How to Measure Evidence and Its Strength: Bayes Factors or Relative Belief Ratios?

TL;DR

This paper compares Bayes factors and relative belief ratios as measures of statistical evidence, arguing that the latter has better properties and proposing a more accurate way to measure evidence strength.

Contribution

It demonstrates the advantages of relative belief ratios over Bayes factors and proposes a new method for measuring evidence strength.

Findings

Relative belief ratios have better properties as evidence measures.

The Bayes factor equals the relative belief ratio under certain restrictions.

Using the size of the Bayes factor to measure evidence strength is inadequate.

Abstract

Both the Bayes factor and the relative belief ratio satisfy the principle of evidence and so can be seen to be valid measures of statistical evidence.
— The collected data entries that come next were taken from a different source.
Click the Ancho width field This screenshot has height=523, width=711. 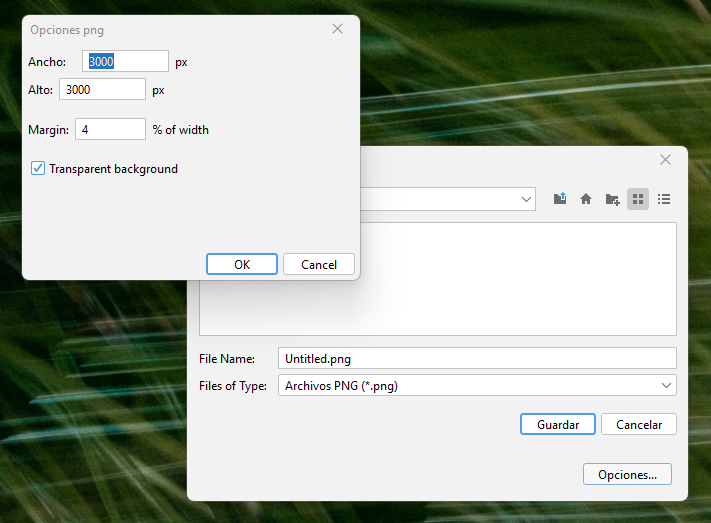coord(125,62)
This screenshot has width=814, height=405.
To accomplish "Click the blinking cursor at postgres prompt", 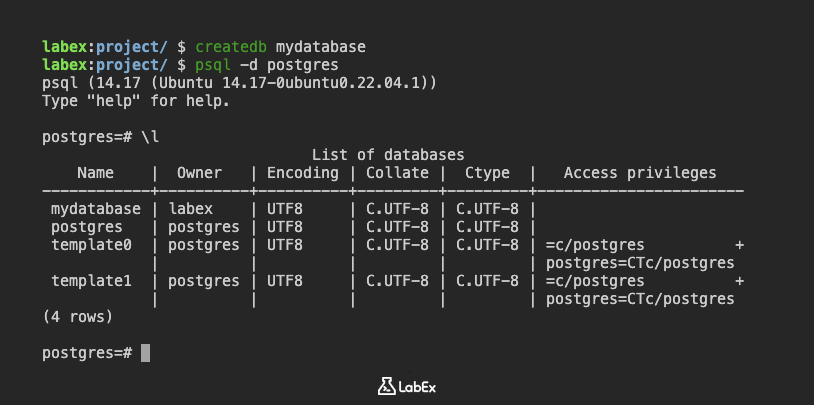I will pos(146,353).
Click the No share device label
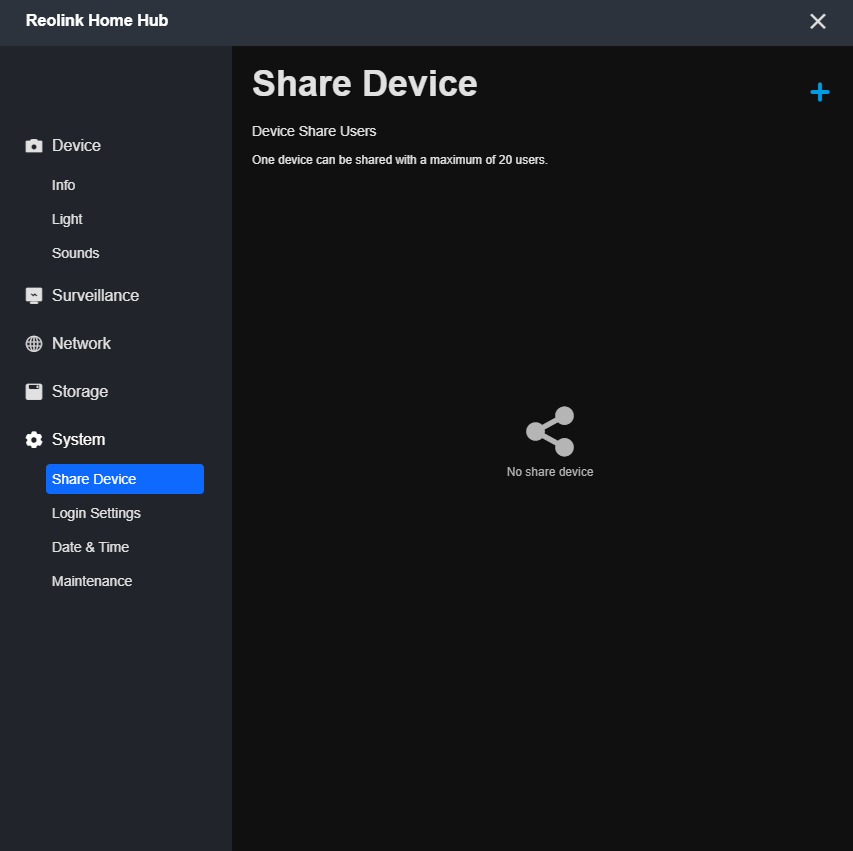853x851 pixels. pos(549,471)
Certainly Bayes factors are regularly employed. The question then is: which of these measures of evidence is more appropriate? It is argued here that there are questions concerning the validity of a current commonly used definition of the Bayes factor based on a mixture prior and, when all is considered, the relative belief ratio has better properties as a measure of evidence. It is further shown that, when a natural restriction on the mixture prior is imposed, the Bayes factor equals the relative belief ratio obtained without using the mixture prior. Even with this restriction, this still leaves open the question of how the strength of evidence is to be measured. It is argued here that the current practice of using the size of the Bayes factor to measure strength is not correct and a solution to this issue is presented. Several general criticisms of these measures of evidence are also discussed and addressed.